→ Task set
1. From the passage on wireless radiation, list the city sources of exposure that it says may be cause for concern.
2. Rewrite everything in the passage on wireless radiation from "Wireless in the" down to "to your bed.", replacing "cell phone" with "mobile phone".
[[ Source passage open ]]
Wednesday, July 6, 2016

Wireless in the City

We received an email a few weeks ago from a woman who had visited our BabySafe Project website. She wondered how concerned she should be about wireless radiation in her apartment building in New York City.

As far as we can determine from the evidence we have, the greatest risk comes from very close exposures - holding a cell phone against your head, for instance, or keeping it in your pants pocket if you’re a man, or keeping it close to your developing baby if you’re a pregnant woman.

You don’t want to have your wireless router on your desk, or within a few feet of where you spend a lot of time. Certainly not in your bedroom, close to your bed.

No doubt, city dwellers also face other difficult obstacles when it comes to reducing their exposure. There's usually no need to worry too much about picking up the wi-fi signals from other apartments, unless you determine the neighbor’s router is directly on the other side of the wall from where you or your kids sleep.  But banks of smart meters on exterior walls, cellular repeaters on rooftops (or directly across the street), and wi-fi “hotspots” on lighting poles directly outside apartment windows may be cause for concern.

The best way to achieve some peace of mind is to get a meter and do some readings around your apartment. You may or may not have a problem that needs to be addressed. 

A few weeks ago the National Toxicology Program of the National Institutes of Health released the first findings from its $25 million study on the health impacts of radiation from cell phones. Not surprisingly, there was immediate controversy over what the data showed.

But one fact stands out, even to the casual observer: 46 of the 540 rats exposed to cell phone radiation developed cancer or pre-cancerous cells, as compared to none of the 90 rats which were not exposed.
[[ Source passage closed ]]
[[ Input data open ]]
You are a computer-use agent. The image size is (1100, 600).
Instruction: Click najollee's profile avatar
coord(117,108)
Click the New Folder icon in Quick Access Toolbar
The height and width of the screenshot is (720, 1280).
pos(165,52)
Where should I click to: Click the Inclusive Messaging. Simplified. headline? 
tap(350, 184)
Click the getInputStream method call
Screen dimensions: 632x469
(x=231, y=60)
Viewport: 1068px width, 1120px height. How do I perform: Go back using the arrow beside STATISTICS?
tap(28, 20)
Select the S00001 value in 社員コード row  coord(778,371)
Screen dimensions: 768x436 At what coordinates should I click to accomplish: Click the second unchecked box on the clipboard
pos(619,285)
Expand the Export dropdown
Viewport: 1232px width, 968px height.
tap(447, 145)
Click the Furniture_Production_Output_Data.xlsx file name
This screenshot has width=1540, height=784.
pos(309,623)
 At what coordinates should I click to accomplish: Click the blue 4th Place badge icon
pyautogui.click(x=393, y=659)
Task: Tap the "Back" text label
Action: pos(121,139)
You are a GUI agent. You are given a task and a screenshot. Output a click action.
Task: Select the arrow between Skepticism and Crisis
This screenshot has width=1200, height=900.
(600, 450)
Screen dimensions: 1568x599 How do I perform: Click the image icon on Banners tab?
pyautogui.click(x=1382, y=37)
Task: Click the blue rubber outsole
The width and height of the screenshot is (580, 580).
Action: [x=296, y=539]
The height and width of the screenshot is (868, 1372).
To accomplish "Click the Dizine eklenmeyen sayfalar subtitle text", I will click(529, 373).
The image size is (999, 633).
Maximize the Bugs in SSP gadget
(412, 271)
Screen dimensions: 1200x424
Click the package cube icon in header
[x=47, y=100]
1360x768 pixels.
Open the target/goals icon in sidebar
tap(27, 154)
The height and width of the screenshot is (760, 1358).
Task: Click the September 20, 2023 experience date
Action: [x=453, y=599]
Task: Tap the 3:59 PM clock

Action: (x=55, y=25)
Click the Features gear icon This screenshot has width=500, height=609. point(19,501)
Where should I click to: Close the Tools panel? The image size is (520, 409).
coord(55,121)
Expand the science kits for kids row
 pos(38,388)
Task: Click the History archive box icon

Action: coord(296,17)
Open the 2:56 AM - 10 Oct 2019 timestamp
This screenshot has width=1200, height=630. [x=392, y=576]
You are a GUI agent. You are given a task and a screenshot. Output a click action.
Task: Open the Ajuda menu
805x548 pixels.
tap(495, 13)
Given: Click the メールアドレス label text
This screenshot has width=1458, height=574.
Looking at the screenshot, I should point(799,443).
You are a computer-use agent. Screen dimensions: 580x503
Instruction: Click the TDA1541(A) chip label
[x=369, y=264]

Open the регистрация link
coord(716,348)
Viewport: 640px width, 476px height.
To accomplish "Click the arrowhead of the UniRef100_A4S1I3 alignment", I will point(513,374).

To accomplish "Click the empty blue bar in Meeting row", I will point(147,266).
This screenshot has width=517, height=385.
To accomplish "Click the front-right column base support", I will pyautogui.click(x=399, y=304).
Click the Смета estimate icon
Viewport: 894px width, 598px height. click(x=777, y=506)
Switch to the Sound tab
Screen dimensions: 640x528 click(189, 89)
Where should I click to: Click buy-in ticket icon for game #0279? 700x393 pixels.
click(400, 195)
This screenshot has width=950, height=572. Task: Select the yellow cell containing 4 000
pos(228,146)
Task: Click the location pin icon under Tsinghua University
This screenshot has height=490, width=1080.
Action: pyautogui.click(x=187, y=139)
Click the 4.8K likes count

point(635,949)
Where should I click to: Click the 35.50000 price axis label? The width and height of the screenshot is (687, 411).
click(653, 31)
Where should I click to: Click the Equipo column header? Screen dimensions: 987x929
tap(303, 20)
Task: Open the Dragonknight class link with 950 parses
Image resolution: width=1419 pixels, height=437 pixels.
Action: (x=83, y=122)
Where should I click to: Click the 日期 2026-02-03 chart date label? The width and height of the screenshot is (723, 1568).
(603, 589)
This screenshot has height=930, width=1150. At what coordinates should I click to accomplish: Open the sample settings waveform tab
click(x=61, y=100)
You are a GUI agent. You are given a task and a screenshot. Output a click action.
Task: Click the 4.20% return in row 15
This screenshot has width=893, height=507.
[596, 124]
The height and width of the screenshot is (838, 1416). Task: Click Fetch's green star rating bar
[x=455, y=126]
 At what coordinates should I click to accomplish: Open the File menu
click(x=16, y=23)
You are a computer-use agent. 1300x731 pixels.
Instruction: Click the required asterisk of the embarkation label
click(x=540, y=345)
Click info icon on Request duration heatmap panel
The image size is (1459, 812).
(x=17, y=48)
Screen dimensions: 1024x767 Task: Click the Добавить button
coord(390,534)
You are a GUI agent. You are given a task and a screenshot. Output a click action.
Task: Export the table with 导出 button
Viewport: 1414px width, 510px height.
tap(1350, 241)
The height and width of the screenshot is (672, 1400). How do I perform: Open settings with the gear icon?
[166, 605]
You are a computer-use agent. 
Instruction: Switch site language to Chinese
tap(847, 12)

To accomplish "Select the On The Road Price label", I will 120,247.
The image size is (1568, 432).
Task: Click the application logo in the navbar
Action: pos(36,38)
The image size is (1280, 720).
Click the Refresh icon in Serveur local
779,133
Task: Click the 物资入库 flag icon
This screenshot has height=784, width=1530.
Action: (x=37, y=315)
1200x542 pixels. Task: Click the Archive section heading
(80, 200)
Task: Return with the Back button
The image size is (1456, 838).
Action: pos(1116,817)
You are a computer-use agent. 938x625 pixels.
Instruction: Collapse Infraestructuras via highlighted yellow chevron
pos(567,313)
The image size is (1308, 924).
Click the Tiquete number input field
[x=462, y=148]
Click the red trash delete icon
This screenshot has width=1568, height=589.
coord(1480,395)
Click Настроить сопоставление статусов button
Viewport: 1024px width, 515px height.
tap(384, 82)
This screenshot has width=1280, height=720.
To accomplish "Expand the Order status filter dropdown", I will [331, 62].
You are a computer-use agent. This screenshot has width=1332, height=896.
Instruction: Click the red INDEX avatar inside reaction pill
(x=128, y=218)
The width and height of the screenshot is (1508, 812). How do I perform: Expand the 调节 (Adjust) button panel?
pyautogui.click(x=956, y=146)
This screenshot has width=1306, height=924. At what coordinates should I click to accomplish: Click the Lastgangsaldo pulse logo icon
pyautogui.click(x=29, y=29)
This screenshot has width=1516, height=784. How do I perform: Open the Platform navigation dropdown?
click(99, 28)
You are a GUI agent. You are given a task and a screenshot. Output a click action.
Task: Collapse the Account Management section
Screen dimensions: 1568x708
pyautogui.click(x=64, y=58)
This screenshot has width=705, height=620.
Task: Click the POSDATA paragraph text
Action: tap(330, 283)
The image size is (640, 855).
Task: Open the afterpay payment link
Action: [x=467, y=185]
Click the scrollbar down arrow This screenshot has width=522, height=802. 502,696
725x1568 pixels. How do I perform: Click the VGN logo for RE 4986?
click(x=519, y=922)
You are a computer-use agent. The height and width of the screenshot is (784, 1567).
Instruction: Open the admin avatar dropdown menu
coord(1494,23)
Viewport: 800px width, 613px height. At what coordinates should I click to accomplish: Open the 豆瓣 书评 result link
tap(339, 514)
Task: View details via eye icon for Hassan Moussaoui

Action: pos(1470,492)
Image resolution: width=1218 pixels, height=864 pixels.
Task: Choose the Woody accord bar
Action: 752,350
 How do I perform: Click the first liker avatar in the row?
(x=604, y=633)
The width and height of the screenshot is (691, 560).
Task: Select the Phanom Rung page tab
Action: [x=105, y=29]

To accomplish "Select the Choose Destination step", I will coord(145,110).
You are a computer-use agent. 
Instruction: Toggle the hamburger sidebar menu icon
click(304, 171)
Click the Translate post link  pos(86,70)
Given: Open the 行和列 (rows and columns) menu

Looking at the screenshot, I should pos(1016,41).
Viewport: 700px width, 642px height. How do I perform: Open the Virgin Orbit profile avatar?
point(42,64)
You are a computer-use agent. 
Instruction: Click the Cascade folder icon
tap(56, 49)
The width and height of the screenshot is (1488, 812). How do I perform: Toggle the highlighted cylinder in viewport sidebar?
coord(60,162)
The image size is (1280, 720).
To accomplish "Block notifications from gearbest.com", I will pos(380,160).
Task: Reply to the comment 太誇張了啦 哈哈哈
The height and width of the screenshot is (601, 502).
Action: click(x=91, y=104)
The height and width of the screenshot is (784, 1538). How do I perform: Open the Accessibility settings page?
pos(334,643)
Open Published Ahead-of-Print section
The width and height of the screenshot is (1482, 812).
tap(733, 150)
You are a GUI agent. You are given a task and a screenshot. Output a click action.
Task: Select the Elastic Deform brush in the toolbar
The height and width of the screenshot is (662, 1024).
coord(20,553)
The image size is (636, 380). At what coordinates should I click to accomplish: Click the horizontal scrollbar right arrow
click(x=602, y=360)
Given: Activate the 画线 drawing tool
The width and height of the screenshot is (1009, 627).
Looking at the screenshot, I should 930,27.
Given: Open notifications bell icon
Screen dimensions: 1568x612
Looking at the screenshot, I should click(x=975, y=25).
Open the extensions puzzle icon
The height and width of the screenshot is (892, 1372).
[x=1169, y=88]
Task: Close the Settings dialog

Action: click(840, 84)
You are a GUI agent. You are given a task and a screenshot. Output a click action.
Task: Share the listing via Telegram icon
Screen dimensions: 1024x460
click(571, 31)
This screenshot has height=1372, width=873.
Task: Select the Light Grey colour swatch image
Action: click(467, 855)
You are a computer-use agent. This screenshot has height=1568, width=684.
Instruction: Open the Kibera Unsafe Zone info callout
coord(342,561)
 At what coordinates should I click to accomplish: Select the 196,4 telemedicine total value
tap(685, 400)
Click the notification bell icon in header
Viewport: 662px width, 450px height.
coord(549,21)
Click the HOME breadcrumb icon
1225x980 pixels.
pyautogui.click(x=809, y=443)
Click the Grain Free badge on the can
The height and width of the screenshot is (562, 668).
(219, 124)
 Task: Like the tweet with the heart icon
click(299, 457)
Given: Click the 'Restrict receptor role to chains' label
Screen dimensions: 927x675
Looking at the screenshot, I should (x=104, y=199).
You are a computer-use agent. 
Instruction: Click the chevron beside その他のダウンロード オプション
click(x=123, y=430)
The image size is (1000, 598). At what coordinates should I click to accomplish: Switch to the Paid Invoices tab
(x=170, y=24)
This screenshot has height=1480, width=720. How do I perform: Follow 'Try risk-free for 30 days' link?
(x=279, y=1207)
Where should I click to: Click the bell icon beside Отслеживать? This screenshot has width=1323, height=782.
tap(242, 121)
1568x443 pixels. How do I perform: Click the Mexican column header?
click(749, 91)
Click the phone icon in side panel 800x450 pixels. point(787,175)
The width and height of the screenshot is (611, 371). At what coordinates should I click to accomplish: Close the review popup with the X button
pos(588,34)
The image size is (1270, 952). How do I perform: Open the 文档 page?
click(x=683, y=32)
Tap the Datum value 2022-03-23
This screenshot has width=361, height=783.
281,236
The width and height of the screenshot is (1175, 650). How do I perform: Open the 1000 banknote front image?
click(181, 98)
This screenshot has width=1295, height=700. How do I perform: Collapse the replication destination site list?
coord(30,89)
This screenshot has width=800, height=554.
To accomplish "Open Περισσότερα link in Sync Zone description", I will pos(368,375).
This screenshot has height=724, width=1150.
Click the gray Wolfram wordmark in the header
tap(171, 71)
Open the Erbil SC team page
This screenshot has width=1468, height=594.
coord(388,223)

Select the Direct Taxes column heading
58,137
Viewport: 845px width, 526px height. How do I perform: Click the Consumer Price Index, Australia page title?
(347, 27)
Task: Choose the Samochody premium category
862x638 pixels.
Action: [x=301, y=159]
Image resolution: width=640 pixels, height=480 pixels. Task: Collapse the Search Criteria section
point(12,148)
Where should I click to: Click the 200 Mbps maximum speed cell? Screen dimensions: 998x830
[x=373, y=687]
[[ Input data closed ]]
→ Results in order
1.
- Banks of smart meters on exterior walls
- Cellular repeaters on rooftops (or directly across the street)
- Wi-fi "hotspots" on lighting poles directly outside apartment windows

2.
Wireless in the City

We received an email a few weeks ago from a woman who had visited our BabySafe Project website. She wondered how concerned she should be about wireless radiation in her apartment building in New York City.

As far as we can determine from the evidence we have, the greatest risk comes from very close exposures - holding a mobile phone against your head, for instance, or keeping it in your pants pocket if you’re a man, or keeping it close to your developing baby if you’re a pregnant woman.

You don’t want to have your wireless router on your desk, or within a few feet of where you spend a lot of time. Certainly not in your bedroom, close to your bed.